As Rod Dreher of National Review reports, the case is really about a 51-year-old Catholic woman who was trying to convince her 19-year-old co-worker to give up his homosexual lifestyle. Rather than tell her to take a hike, the man attacked her, beat her until he was tired, then tied a plastic bag over her head until she died. He later confessed to the whole thing.

But you won’t read about it in the major media or see it on television. I’ve seen it just once on the Associated Press wire, but nothing more after that. See, it doesn’t fit the media bias. When straights beat up gays, that’s news. When Christians “attack” non-Christians, again that’s news.

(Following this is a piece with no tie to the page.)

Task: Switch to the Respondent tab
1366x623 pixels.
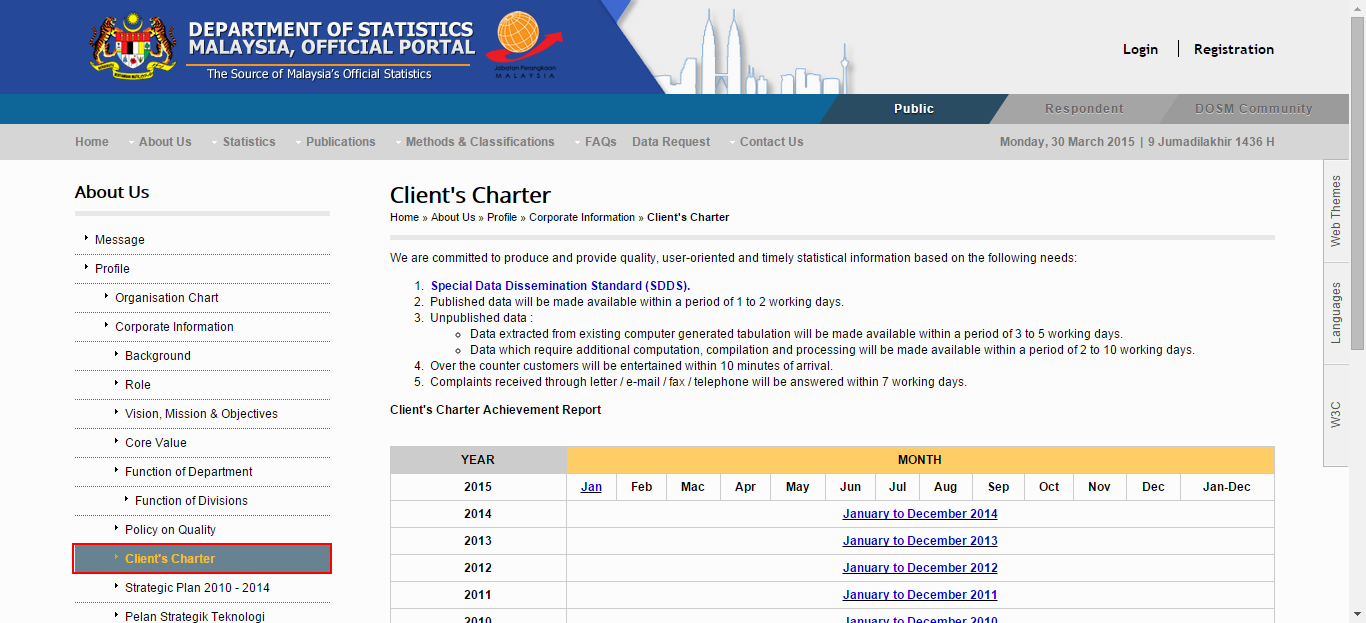Action: coord(1084,109)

When two black men assault two white men and three white women, rpae the women, and then execute all but one (that was a story I only saw recently on Fox News) that’s not news.

That’s the problem with hate crimes legislation. For one thing, it tries to prosecute based on thoughts and until there are a lot more Vulcans running around, we don’t know what people are thinking. For another, the motivation for the crime is irrelevant, only that the crime is committed. Otherwise you end up with special punishment for those who commit politically incorrect crimes as determined by the elites, but little if no outrage for those who commit “regular” crimes.